▶ _DESCRIPTION OF THE TASK_
The lines to output run from the first line of the entries below through the line containing "You are a computer-use"; copy them exactly and leave out pictures.

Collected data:
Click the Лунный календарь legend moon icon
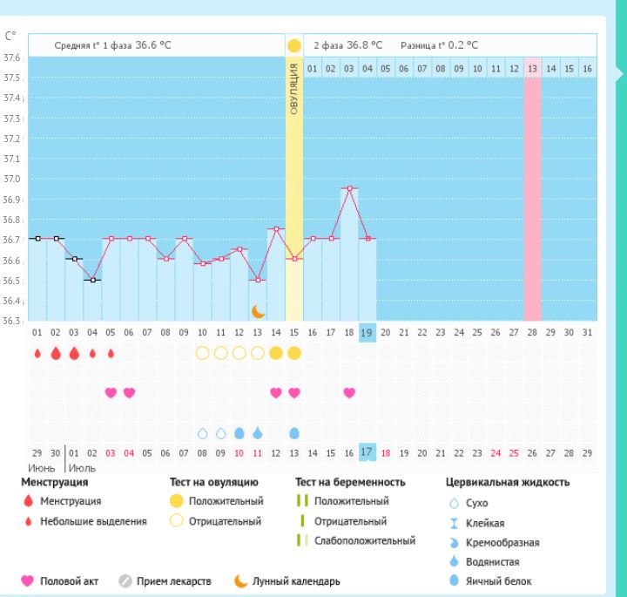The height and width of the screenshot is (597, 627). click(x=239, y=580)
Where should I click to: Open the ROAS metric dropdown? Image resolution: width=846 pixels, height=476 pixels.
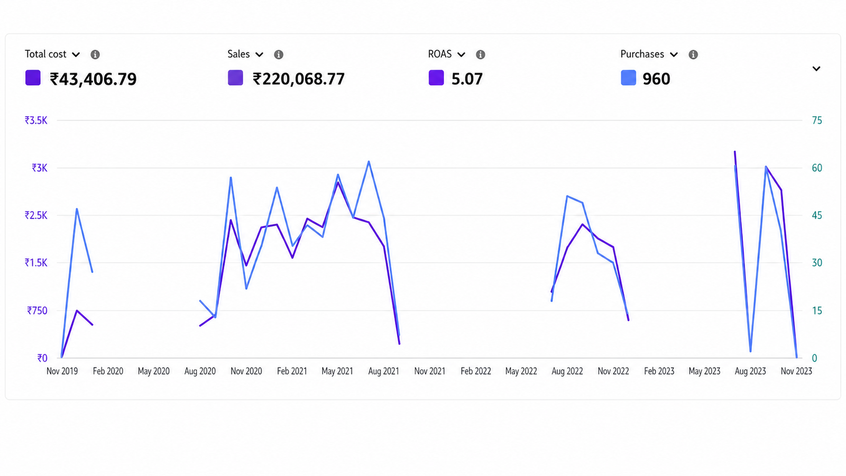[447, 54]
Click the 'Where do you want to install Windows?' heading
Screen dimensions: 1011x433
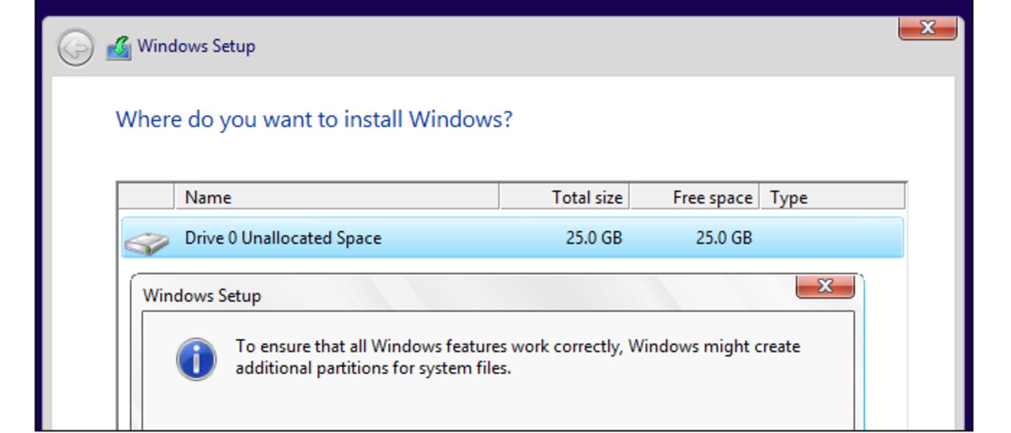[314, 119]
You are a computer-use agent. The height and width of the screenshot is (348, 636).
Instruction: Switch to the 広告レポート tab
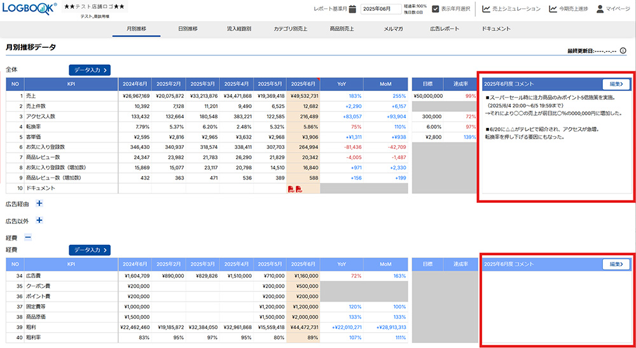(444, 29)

▶ _OUTPUT FOR THIS EXERCISE_
Click the Лунный календарь legend moon icon
The height and width of the screenshot is (597, 627). click(x=239, y=580)
Where should I click to: Open the ROAS metric dropdown? Image resolution: width=846 pixels, height=476 pixels.
[447, 54]
Click the 'Where do you want to install Windows?' heading
Screen dimensions: 1011x433
[314, 119]
You are a computer-use agent. The height and width of the screenshot is (348, 636).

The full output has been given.